» **EXCERPTED RECORDS**:
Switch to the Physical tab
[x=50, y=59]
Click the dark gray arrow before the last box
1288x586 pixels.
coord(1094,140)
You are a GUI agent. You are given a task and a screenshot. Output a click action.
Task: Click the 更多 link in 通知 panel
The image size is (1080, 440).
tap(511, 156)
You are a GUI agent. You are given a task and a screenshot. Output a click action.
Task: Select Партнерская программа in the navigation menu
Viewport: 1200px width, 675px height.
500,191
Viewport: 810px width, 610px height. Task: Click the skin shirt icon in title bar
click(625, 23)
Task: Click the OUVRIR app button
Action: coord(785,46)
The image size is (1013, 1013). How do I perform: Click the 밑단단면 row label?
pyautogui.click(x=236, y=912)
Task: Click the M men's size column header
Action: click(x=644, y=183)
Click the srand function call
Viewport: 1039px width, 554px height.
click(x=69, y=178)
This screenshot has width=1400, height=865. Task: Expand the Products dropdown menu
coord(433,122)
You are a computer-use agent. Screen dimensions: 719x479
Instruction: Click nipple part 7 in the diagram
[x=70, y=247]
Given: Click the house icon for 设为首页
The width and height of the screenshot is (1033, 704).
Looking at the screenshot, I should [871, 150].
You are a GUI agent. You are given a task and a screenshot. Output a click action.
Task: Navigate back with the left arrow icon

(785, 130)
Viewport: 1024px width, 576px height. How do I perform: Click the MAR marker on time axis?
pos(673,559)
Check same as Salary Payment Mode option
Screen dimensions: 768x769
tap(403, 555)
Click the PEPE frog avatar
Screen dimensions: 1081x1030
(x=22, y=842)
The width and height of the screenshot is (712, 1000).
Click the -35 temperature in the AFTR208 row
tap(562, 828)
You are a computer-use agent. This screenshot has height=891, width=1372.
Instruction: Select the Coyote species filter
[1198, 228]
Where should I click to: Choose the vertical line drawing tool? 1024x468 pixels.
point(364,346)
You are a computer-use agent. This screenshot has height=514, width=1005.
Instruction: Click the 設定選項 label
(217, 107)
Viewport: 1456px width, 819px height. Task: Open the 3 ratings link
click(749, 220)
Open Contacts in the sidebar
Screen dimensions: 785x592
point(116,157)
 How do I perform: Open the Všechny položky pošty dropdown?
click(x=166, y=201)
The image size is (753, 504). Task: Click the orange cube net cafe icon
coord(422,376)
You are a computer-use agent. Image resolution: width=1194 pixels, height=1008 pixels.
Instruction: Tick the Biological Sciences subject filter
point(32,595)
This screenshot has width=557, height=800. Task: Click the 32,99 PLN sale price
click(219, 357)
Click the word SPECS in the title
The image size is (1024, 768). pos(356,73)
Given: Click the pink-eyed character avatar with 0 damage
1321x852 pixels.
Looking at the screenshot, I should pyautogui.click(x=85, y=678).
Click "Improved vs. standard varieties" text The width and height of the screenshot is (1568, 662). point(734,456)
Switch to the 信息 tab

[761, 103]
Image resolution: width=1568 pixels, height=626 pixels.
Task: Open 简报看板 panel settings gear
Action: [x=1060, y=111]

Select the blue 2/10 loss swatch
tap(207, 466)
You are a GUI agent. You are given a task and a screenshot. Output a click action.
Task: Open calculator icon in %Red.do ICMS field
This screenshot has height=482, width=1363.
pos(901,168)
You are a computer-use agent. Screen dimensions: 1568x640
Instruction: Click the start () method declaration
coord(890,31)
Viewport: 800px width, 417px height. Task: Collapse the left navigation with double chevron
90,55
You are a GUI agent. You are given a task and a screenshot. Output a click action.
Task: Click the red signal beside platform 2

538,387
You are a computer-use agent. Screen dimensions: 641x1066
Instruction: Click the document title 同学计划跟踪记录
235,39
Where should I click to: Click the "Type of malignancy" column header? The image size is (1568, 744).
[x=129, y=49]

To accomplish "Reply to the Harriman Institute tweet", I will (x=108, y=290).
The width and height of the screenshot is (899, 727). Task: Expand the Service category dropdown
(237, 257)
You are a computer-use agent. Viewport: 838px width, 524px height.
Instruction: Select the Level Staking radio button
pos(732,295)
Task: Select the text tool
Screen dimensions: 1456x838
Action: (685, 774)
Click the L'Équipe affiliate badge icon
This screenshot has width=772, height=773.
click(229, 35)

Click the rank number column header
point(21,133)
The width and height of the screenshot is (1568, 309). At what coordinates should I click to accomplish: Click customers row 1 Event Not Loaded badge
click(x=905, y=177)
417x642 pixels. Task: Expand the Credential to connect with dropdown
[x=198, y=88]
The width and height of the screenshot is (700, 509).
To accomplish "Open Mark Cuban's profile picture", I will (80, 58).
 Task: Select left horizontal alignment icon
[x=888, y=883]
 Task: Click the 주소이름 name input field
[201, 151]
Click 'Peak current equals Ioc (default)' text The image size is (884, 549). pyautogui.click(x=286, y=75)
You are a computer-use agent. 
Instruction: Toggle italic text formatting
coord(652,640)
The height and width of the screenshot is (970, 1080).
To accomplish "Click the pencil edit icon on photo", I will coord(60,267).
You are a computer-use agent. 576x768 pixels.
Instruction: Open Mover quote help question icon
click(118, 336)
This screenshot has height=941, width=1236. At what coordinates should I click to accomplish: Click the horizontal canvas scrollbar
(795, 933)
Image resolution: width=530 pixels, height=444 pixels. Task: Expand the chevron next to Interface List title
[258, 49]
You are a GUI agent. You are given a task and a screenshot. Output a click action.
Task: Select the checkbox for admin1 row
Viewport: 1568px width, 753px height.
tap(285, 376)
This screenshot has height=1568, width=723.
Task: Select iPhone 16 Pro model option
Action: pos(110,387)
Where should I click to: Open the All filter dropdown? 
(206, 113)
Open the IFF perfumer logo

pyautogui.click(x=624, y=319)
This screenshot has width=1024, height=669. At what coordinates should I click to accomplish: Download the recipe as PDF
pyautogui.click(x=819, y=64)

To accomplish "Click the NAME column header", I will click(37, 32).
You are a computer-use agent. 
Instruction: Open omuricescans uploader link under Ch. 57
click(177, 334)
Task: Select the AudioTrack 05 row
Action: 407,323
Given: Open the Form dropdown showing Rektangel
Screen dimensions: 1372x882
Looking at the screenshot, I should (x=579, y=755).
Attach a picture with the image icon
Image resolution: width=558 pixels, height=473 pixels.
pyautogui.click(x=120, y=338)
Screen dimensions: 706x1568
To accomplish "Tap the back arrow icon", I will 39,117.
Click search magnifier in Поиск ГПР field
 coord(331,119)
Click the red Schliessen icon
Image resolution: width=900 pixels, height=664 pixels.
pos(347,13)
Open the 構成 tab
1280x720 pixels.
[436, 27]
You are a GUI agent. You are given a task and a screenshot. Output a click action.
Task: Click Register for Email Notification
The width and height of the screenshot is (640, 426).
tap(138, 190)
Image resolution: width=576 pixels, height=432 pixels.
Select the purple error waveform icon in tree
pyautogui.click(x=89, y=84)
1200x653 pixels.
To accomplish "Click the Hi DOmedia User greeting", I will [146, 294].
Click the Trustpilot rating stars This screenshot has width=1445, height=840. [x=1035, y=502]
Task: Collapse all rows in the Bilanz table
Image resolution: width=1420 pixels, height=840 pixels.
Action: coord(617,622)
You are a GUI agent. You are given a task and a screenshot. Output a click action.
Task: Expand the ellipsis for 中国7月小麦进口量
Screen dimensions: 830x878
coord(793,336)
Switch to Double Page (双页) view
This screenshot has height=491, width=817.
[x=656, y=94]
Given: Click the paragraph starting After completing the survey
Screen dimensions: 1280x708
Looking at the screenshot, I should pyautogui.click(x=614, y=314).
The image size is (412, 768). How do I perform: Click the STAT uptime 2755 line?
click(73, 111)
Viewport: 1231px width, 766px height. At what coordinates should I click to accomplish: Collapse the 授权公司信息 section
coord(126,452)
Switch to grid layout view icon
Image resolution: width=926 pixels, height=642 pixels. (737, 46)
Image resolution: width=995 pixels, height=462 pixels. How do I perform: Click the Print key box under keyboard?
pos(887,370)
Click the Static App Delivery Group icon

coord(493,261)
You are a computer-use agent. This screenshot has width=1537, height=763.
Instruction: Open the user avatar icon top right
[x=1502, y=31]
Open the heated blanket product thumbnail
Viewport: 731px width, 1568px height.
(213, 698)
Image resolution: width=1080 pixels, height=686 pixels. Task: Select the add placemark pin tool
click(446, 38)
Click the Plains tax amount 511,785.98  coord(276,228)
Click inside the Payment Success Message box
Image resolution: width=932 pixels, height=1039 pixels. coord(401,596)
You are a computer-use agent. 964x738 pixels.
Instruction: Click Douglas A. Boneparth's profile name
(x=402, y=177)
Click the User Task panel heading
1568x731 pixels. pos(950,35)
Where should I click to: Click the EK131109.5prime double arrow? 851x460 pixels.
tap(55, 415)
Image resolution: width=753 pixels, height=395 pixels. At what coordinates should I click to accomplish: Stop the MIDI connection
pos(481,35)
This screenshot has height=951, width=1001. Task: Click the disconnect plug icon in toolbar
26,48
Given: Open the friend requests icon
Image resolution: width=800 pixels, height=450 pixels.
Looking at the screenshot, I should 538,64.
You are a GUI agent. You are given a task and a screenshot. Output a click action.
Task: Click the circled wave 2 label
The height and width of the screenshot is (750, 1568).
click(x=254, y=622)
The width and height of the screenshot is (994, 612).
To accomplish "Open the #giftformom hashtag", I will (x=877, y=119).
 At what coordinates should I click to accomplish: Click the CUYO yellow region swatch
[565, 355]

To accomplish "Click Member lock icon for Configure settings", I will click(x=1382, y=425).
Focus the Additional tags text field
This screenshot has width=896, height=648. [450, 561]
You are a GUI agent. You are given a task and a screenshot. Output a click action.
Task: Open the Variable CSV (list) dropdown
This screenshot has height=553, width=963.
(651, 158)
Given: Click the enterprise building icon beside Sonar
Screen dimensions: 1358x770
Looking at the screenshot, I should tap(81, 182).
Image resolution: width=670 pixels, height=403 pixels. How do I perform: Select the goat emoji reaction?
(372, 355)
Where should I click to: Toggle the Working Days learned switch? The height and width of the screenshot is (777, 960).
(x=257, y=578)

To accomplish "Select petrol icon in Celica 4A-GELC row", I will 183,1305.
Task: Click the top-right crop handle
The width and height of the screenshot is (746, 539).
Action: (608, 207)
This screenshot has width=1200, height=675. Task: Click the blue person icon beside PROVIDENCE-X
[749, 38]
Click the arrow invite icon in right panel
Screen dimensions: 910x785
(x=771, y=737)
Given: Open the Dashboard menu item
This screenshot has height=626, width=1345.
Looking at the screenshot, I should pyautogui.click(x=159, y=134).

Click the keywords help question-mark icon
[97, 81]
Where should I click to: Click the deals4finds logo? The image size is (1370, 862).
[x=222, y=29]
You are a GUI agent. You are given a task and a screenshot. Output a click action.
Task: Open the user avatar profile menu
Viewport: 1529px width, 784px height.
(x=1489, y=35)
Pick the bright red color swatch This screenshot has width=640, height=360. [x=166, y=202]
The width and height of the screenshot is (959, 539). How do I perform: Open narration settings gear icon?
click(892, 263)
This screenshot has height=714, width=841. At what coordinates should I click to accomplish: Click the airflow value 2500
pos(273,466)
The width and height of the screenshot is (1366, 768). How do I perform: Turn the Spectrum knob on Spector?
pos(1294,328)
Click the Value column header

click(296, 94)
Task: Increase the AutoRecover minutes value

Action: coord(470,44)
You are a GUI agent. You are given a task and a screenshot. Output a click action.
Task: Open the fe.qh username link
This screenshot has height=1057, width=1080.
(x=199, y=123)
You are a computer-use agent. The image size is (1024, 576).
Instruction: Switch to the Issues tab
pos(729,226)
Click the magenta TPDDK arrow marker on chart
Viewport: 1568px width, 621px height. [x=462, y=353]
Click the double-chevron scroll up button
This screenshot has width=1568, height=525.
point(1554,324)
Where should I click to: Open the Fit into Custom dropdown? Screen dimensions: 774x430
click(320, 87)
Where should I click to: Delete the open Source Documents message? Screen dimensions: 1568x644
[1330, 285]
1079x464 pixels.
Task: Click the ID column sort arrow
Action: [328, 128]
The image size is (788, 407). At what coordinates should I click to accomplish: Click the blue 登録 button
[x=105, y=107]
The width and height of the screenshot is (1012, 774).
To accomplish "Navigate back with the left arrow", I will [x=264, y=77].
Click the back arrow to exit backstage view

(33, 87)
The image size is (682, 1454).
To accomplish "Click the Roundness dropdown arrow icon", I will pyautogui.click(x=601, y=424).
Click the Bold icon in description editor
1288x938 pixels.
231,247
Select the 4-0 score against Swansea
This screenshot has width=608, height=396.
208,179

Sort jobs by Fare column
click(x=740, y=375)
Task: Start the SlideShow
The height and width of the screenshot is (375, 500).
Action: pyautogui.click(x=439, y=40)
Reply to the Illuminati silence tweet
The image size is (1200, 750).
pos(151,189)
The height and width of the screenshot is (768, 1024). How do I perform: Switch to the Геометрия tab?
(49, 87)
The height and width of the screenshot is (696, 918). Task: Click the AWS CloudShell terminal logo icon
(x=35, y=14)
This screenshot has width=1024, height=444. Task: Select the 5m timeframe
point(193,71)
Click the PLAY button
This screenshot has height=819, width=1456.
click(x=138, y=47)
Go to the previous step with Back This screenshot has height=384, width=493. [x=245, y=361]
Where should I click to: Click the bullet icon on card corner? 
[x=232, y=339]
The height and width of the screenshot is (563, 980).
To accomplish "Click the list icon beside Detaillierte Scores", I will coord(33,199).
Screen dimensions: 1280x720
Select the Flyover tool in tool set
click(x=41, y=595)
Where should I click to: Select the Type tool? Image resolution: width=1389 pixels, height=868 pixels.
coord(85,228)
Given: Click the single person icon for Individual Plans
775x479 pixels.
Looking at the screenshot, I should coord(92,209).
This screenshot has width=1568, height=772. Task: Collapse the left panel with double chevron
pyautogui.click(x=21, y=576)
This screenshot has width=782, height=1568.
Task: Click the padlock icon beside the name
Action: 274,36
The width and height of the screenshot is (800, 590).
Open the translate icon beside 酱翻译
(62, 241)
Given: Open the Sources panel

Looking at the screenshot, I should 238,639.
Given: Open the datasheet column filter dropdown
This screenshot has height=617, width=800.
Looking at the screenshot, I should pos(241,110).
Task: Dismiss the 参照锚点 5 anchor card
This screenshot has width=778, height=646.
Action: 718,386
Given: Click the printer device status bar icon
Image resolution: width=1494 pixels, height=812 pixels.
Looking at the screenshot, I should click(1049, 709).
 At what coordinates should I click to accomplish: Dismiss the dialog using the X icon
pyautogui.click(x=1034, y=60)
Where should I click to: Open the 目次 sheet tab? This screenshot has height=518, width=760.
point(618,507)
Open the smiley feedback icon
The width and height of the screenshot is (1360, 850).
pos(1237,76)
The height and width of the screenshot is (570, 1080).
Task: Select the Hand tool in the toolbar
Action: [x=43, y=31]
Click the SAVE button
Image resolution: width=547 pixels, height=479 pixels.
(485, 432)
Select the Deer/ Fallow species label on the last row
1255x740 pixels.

» **HOW TO COMPLETE THIS TASK**:
Search the listing above for lines containing "last", and copy them.

» **TASK RESPONSE**:
Click the dark gray arrow before the last box
Select the Deer/ Fallow species label on the last row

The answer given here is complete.